All about being selective, naturally.Staff at the Galapagos national park have been astounded by the overnight appearance of over 300 female Pinta giant tortoises, many of which were previously assumed to be rocks.

Scientists believed that the Pinta tortoise was extinct, with the last-known specimen, ‘Irksome George’, dying earlier this week. But experts now think that the rest of his species had just been avoiding him, and his boring stories about how he’d been repeatedly weighed, polished up and then photographed.

“George was a proper pain in the arse,” explained ‘Winsome Lisa’, who has been pretending to be an outcrop for the last four and half decades. “He was always slagging off turtles, and his stories went on for months. Once he got going, it was very hard not to slip into a hibernation.”

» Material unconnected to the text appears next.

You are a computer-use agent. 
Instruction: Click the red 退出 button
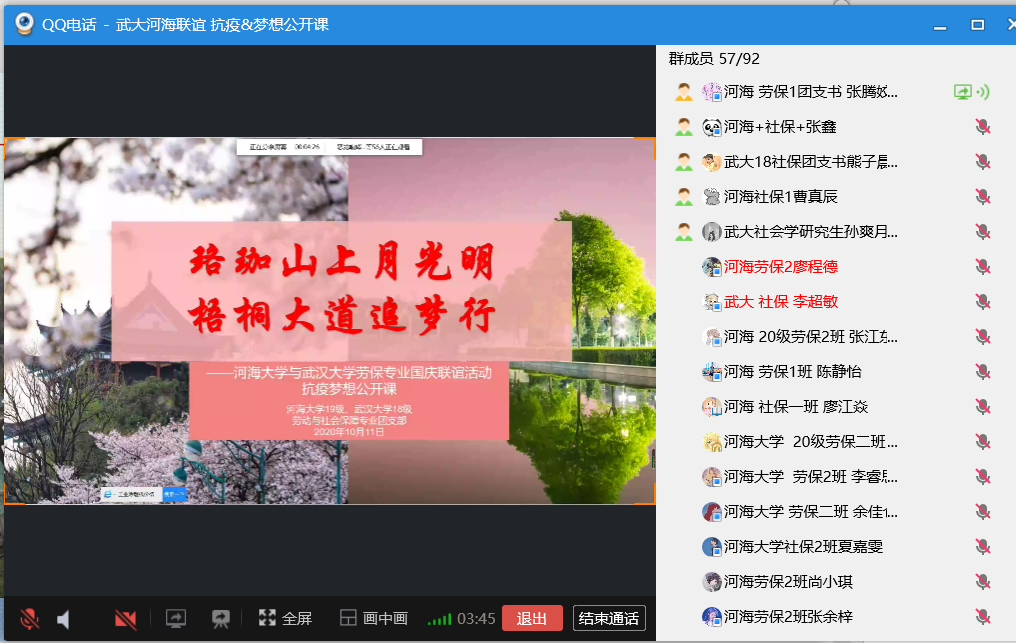point(531,619)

George was considered a nuisance by many females on the island, repulsed at the thought of waking to find his head wedged up a leg hole. “He (George) wasn’t right,” claimed ‘Buxom Michelle’, a sprightly 120 year-old bomb-shell. “You dropped your guard for so much as a fortnight, and he’d be all over you like lichen.”

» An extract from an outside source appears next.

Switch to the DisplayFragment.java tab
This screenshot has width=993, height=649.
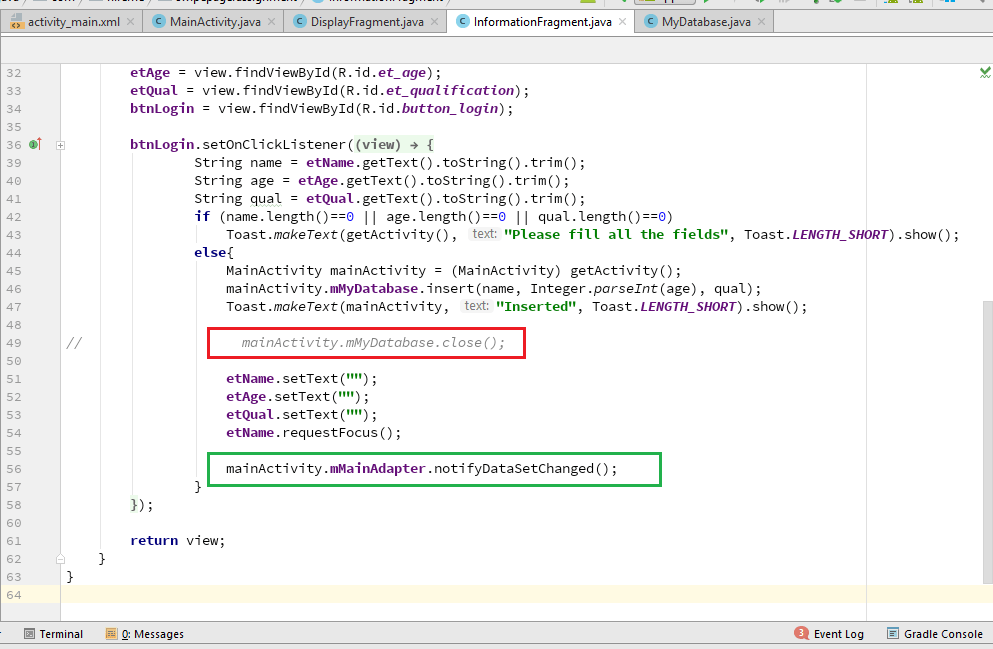click(367, 22)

“He was always going on about how horny he was, and how he wanted to ‘roll me’, but that’s not an attractive prospect to a 500-lb tortoise without access to specialist lifting gear,” complained Michelle. “He used to take girls out for lunch, walk up to them backwards and then pretend to eat a lettuce with his leathery old penis. I wasn’t falling for that, do I look like I was born last century?”

With all that attention being paid to George by naturalists and the world’s media, he became so overbearing that many of his kind pretended to have been eaten by Spanish sailors. “It got to the point where he was insisting on having a big gold star above his head-hole,” claims Michelle. “They were even shipping girls over for him, from the nearby island of Santiago.”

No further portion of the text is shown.